I create art to comfort and encourage. In our present era, with increasing crime, scandals, and a wall of isolation erected by too much dependence on technology, the need for encouragement is greater than ever. I don’t look at the world with myopic, rose-colored glasses, pretending everything is perfect.
I go through trials, difficulties, and personal struggles and so do you.
During these times of despair, I reach out to God for help like the ancient Psalmists did, and eventually light arises in the darkness. His grace overcomes my weakness. After experiencing the breakthrough, I have a burning desire to share this joy with others so they can be encouraged too. For me, art is the best way to do this.
Ever since I was a child, I have loved to draw and paint people. I especially love to capture emotion through facial expressions and body gestures. Occasionally, I paint landscapes, but I am primarily a figurative painter.
In my paintings, the people interact with God and with each other in relationships where truth, love, compassion, trust, hope, forgiveness, perseverance, and dignity are practiced. In highlighting these virtues, and the often the struggle to obtain them, I hope to create a dialogue with the viewer, to instill a desire for something greater, and to demonstrate God’s loving care in times of sorrow and need.

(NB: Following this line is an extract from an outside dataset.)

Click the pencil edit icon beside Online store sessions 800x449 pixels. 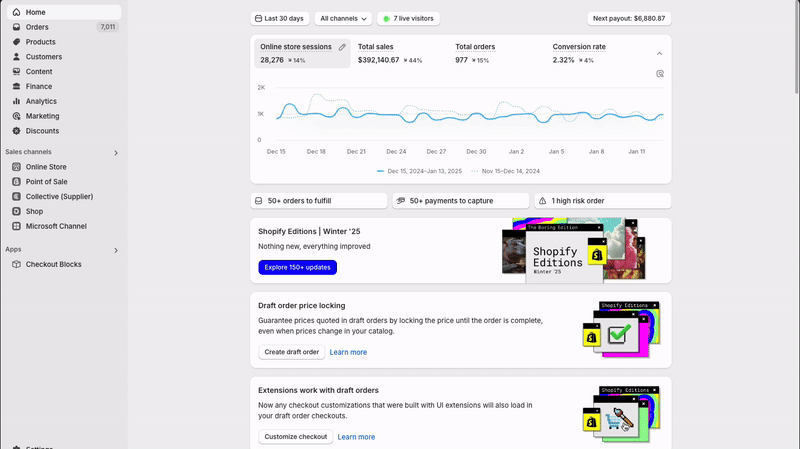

My medium of choice, since being introduced to it in high school art classes, is acrylic paint. I appreciate its quick drying time and low toxicity. Using a centuries-old glazing technique, I mix the paint with a clear acrylic medium and apply layer upon layer translucently, which allows the white surface of the canvas to reflect through. The result is a colorful, vibrant surface.
For example, in one my portraits, for a gentleman’s suit, I applied burnt umber brown, ultramarine blue, and alizarin crimson methodically, in a series of fifteen to twenty layers, to build up the final color of black. This uniquely-composed black has much more richness and depth than using black straight out of the tube.
When doing narrative or concept-based artwork, my inspiration comes from various sources:
Sometimes it can come from a passage of Scripture during my daily reading.
Sometimes it can come from a sermon by the pastor.
But just as often I am inspired by my relationships with others, especially my children. They teach me so much about the way God sees me and how having a simple trust in Him brings delight to His heart.
Once an idea for a painting comes to mind, I quickly record in it my journal. Next, I begin to sketch it and prepare a photo session so that I have realistic references to draw from. Typically, friends, family members are my models and, like a play director, I ask them to “act out” in a still version the various scenes I will depict later on canvas. The resulting photos then become the basis for my painting.
Finally, after completing a well-defined sketch, I begin the actual painting process. Before and during a studio session, I pray, asking God to help me capture the beauty of the people I’m painting and convey an idea that will encourage the viewers, hopefully drawing them closer to Himself. I paint in a detailed, representational style so that my artwork can be easily understood by a viewer of any background or education level.
I enjoy the process of painting, but I believe the end result of a great work of art is more important than enjoying the process. At certain points during painting, it is not fun; it is just plain hard work.
Just as in the rest of life, when you don’t give up and see a difficult project through to completion, there is the satisfaction of a job well done. And you have something to show for your efforts and struggle, something that you can offer to bring encouragement to others.